J. Comas et al. / Knowledge discovery by means of inductive methods in wastewater treatment plant data
6. Conclusions We have applied five different machine learning and statistical algorithms to the task of classifying descriptions of the daily operation of a Wastewater Treatment Plant into 20 different classes. The classes had previously been obtained by clustering. We compared the five approaches in terms of predictive accuracy and in terms of understandability of the induced rules/patterns. Best prediction accuracies are obtained with k-NN algorithm, however this algorithm enables to discover no knowledge pattern and enlarges the retrieval time. On the other hand, CN2, C4.5 and Opencase give quite good accuracies, and understandability increases significantly, leading to a set of decision rules that can be added to the knowledge base of an expert system to improve the WWTP management. Moreover, in the experiments we have done, the inductive learning process has been enhanced with the experts’ assistance role. Most of the inductive learning algorithms and techniques do not take into account the experts’ knowledge very much.
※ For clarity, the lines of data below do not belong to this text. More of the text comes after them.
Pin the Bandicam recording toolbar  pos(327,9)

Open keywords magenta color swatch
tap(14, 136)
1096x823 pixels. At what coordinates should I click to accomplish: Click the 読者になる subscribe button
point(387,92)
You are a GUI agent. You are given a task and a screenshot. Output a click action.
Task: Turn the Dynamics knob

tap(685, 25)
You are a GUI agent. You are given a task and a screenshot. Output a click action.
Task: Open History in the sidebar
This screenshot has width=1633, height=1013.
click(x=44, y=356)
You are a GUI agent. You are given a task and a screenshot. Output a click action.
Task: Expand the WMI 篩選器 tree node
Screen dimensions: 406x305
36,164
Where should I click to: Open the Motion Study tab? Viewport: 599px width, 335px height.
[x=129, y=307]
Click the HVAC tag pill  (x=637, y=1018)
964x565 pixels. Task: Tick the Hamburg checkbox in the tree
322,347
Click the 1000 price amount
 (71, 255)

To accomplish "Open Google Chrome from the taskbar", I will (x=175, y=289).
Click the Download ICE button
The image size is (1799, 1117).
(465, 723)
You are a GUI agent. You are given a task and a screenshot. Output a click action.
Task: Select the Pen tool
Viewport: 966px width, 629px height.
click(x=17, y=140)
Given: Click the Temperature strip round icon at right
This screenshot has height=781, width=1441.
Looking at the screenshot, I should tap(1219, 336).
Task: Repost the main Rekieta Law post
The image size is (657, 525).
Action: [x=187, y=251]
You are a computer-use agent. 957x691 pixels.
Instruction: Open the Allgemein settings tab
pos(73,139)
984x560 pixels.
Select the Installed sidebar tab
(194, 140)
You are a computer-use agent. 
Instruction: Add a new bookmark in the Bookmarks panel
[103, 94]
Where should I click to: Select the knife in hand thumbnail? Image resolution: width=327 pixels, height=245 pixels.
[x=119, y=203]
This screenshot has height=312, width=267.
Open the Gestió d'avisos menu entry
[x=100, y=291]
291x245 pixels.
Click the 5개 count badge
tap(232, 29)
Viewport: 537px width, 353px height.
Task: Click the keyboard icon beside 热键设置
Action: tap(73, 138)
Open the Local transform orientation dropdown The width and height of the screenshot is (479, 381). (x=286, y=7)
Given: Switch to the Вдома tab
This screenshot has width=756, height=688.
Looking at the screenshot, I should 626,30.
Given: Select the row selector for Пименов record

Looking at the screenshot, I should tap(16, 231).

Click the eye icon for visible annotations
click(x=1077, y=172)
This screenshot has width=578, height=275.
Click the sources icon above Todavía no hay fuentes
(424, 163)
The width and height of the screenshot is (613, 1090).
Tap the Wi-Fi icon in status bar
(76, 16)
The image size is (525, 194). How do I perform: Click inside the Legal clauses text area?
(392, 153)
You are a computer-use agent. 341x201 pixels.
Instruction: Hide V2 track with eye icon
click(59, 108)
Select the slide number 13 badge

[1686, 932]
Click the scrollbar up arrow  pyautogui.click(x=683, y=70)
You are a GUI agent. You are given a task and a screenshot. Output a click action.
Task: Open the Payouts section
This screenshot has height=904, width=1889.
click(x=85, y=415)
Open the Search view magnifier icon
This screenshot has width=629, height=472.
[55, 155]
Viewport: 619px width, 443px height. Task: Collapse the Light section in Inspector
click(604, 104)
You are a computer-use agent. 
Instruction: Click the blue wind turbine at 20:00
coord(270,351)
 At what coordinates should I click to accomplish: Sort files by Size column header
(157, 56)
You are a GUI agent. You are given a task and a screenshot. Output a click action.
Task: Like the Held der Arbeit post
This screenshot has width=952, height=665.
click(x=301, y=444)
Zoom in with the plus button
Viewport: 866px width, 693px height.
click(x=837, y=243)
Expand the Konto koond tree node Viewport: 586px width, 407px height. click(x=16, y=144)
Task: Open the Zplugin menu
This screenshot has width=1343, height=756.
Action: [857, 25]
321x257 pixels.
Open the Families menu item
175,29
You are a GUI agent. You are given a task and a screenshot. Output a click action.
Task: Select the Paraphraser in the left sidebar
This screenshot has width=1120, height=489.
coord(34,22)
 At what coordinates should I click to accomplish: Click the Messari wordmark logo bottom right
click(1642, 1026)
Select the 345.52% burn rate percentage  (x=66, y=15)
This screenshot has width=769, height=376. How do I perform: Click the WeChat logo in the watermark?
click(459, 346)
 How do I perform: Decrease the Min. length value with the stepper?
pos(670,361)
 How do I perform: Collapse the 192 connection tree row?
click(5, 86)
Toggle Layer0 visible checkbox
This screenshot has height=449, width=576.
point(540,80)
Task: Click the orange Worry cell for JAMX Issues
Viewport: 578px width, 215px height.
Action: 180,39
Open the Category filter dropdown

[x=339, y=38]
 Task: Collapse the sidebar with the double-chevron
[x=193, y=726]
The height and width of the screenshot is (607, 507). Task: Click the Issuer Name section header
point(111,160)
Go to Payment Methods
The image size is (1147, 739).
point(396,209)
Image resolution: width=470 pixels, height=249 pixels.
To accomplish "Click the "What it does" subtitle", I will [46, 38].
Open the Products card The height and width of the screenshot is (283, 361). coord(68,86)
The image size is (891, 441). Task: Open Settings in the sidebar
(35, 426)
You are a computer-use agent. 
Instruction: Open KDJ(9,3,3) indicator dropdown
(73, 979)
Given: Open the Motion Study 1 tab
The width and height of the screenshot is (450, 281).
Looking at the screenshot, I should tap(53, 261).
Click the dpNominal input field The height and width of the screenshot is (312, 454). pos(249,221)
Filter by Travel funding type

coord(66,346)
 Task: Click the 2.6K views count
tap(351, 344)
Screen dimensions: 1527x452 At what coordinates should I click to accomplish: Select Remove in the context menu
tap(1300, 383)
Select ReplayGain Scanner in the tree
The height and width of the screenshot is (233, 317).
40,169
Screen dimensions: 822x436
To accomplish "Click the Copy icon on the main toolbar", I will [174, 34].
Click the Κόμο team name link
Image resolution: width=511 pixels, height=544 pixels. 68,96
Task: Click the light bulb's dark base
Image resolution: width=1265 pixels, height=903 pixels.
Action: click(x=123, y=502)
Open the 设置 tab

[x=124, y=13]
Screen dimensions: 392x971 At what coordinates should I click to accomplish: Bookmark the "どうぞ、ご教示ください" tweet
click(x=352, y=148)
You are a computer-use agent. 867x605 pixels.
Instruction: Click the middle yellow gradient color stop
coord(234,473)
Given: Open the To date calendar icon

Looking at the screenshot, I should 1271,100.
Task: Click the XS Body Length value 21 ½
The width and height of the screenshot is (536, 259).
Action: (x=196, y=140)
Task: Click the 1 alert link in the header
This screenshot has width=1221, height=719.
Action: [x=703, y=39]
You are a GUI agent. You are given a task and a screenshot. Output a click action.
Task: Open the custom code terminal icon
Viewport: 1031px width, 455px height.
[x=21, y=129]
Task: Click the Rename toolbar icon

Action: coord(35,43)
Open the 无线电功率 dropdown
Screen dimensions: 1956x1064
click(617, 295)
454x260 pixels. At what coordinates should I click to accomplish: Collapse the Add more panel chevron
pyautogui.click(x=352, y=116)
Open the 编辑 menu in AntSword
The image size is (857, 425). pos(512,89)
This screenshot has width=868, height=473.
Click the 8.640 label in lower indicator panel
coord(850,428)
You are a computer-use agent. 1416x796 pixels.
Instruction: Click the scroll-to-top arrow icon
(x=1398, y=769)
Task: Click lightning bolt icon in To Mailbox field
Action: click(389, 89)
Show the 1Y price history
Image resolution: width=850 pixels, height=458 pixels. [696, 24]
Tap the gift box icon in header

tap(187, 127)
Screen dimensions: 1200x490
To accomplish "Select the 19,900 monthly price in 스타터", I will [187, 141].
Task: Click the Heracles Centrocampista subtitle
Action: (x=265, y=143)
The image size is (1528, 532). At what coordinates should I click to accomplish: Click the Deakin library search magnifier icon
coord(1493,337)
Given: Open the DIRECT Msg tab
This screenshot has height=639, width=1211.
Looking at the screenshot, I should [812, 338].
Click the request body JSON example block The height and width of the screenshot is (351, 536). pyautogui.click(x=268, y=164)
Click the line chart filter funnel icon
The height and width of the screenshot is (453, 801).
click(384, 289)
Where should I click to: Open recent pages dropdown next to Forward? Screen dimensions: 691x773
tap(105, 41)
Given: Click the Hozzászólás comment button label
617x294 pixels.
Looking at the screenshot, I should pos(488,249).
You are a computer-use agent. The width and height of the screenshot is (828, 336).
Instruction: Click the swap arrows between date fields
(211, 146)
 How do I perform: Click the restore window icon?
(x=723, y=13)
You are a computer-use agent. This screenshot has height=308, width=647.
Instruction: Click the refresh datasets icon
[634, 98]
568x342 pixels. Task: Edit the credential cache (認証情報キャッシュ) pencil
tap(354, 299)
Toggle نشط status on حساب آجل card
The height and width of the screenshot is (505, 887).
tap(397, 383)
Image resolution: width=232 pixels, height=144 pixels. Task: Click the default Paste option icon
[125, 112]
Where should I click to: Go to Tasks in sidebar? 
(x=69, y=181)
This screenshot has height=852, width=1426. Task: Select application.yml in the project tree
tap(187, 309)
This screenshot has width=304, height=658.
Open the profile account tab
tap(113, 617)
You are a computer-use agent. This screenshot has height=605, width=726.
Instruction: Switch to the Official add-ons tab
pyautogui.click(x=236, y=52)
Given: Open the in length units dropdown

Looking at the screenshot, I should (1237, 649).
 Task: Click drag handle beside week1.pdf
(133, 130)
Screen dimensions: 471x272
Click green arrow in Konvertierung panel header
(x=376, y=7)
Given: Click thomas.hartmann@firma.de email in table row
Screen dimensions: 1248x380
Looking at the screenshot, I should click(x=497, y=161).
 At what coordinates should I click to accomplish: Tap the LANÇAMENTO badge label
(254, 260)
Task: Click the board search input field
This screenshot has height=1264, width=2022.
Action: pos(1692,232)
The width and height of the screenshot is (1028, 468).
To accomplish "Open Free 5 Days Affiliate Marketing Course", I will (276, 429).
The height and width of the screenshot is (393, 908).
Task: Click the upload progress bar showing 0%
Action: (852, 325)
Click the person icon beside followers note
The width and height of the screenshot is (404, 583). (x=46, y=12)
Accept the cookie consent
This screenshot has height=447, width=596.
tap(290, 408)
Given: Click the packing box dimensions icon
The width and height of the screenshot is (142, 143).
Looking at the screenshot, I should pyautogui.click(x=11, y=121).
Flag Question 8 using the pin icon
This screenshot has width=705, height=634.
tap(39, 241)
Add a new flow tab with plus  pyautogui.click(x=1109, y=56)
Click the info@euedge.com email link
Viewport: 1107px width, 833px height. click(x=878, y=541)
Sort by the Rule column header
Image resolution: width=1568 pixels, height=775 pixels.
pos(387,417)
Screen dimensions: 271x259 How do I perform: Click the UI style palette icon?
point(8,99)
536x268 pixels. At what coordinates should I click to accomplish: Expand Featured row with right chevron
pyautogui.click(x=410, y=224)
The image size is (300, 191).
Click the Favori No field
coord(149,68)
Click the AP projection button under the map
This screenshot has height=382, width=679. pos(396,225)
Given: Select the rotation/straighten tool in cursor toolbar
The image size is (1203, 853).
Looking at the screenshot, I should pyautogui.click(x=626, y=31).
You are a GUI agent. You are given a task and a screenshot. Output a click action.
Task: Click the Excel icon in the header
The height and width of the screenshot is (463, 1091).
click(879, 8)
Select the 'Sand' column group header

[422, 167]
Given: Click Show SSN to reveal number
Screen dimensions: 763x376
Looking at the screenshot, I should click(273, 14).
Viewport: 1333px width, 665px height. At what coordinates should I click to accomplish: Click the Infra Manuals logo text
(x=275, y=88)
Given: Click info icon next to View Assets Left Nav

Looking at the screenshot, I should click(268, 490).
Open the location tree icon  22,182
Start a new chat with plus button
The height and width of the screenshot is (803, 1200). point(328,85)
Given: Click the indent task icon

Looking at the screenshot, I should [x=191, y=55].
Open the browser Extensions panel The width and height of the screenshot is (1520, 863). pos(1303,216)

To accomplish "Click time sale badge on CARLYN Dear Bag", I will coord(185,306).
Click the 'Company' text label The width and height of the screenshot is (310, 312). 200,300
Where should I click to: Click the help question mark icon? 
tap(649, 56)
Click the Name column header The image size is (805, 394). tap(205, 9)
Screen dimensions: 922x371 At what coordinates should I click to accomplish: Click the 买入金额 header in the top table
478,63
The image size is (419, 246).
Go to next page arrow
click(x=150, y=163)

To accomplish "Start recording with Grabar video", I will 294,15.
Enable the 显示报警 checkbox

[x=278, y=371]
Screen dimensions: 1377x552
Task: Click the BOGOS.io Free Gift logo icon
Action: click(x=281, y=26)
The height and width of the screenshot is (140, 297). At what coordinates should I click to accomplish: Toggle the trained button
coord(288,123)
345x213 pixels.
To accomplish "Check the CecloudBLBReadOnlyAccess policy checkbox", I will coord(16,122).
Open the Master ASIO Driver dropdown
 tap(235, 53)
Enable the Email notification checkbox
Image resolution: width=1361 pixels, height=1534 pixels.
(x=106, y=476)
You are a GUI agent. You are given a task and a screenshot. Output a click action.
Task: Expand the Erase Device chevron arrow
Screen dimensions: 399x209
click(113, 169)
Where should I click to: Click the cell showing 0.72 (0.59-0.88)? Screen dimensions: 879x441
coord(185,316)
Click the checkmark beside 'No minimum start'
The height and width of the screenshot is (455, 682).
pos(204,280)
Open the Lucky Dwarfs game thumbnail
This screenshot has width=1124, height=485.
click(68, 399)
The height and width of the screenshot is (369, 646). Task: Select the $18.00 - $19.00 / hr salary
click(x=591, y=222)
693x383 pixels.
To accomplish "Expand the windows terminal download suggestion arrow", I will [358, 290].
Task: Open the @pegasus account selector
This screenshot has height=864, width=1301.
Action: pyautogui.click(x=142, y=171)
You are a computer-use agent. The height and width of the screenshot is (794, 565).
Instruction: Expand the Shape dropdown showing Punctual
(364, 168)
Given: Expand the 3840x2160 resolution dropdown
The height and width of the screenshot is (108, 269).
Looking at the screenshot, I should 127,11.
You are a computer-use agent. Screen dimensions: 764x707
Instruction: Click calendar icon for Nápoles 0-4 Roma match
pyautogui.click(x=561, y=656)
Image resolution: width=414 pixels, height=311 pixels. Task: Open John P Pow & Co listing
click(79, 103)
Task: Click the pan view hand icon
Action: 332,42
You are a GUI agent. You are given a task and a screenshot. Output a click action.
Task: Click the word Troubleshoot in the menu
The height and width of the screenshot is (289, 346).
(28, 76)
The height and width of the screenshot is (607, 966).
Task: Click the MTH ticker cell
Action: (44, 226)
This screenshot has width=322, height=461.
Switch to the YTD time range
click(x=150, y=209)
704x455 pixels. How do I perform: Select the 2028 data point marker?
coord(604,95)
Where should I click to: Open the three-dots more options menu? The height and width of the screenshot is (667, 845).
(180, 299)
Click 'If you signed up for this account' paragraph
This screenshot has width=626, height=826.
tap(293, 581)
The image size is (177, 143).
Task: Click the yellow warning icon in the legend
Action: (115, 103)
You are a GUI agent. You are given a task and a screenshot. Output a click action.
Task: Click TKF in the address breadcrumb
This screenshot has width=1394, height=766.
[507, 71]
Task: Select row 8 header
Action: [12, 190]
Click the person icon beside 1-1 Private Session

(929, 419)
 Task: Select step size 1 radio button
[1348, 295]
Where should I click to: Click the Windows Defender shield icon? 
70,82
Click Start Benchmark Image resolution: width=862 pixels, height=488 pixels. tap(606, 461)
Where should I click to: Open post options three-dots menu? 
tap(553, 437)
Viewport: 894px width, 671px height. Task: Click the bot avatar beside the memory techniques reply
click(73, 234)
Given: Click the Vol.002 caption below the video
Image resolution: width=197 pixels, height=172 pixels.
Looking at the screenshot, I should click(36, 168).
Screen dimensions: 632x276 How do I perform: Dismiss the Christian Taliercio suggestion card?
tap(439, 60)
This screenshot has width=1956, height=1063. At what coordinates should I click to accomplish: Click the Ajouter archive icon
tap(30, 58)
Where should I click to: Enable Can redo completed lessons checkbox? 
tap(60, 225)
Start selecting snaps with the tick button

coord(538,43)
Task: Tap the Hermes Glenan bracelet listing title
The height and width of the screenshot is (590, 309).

And this is not a good situation for extracting useful knowledge patterns from data (induced rules, induced decision trees, etc.). Obviously, the predictive accuracy of the inductive methods is a very important parameter, as well as other quantitative measures of performance such as the size both of the number of examples used and the number of attributes used for the inductive generalisation. If the knowledge extracted from data is very accurate but it does not make sense to the final end-users, probably, it will not be used. In conclusion, we can state that the experts, who are supposed to be the final end-users of real-world applications, should be taken into account in the inductive machine learning methods as much as possible. As a result of the experiments, it seems that there are some methods very good in predictive tasks, and others in knowledge discovery tasks. Therefore, the integration of several kind of methods could be an interesting approach to make more reliable decision support systems.
Acknowledgements This work has been supported by the European project A-TEAM (IST-1999-10176), the Spanish CICyT projects AMB97-889, and by the CIRIT SGR 177 (1997) of the Generalitat de Catalunya as a ‘Grup de Recerca Consolidat’.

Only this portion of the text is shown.